In one of the first arrangements of its kind involving a novel cancer therapy, Novartis says there will be no charge for patients or health insurers if a child or young adult treated for this indication doesn’t respond to treatment within the first month. Although many details of the arrangement are unclear, Novartis has apparently extended the same deal to Medicaid, in a handshake deal with the Center for Medicare and Medicaid Services.

This unusual arrangement, a type of value-based or outcomes-based contract, could be a template for similar deals over many innovative, high-cost drugs.

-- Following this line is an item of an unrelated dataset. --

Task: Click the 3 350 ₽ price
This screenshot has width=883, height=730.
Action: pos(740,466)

Such deals tie the prices that are paid for drugs to the outcomes achieved for patients — or even split the financial risks, so that payers may get some or all of their money back if drugs don’t work as intended. The arrangements constitute a departure from more conventional drug- contracts, which typically link prices, discounts, and payments to the volume of drugs bought.

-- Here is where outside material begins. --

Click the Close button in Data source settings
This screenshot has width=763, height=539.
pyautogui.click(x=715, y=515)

Although these arrangements alone won’t address the challenges of paying for costly new medications, they are an important arrow in the quiver, especially for cancer drugs. According to Quintiles-IMS, 631 unique molecules aimed at combatting cancer are now in the late stages of development, with many likely to make it to market within a few years. Many of these drugs may prove highly effective for some patients and even constitute cures. They will also be high cost.

All stakeholders have a lot to learn about the experiments under way in value-based contracting, such as the Kymriah arrangement with CMS. But a number of legal, regulatory, and other roadblocks need to be removed first. Among them:

  1. The FDA should finalize its proposed guidance to drug manufacturers about the so-called health care economic information it can communicate to payers about not-yet approved drugs. Doing so will give a clearer green light for discussions between payers and manufacturers about potential value-based contracts before these drugs come to market.
  2. CMS should make reasonable regulatory accommodations so that rules requiring that Medicaid obtain the “best price” for drugs don’t preclude the type of arrangement offered for Kymriah. Strictly speaking, if the drug is free when it doesn’t work in patients, that “best price” for all of Medicaid could be zero, always. And while that sounds nonsensical, it’s unclear if there’s an easy regulatory work-around. If there isn’t, Congress should step in and make changes in law to accommodate these types of arrangements.
  3. The Office of the Inspector General of the Department of Health and Human Services should develop new “safe harbors” in anti-kickback laws to allow certain activities that support value-based contracting, e.g., gathering data to understand how well these complicated drugs are working and carefully coordinating complex care for patients. Today, if manufacturers bear these costs, their actions could be construed as illegal “inducements” to use their drugs. Removing any legal cloud over these activities in support of value-based contracting would allow them to proceed without risk of sanction.

Value-based contracting alone isn’t likely to be the sole solution to the coming tidal wave of innovative, high-cost treatments — not just for cancers, but for other conditions. Alternative approaches to financing them are needed, especially for public programs like Medicare and Medicaid. Congress should require the National Academy of Medicine to study alternatives and report back on options. After all, there are problems worse than coping with the coming wave of high cost, often highly effective drugs — such as having a world without them.

Susan Dentzer is president and chief executive officer, and Tom Hubbard is vice president of policy research, for the Network for Excellence in Health Innovation, a national nonprofit, nonpartisan organization composed of stakeholders from across the health-care system.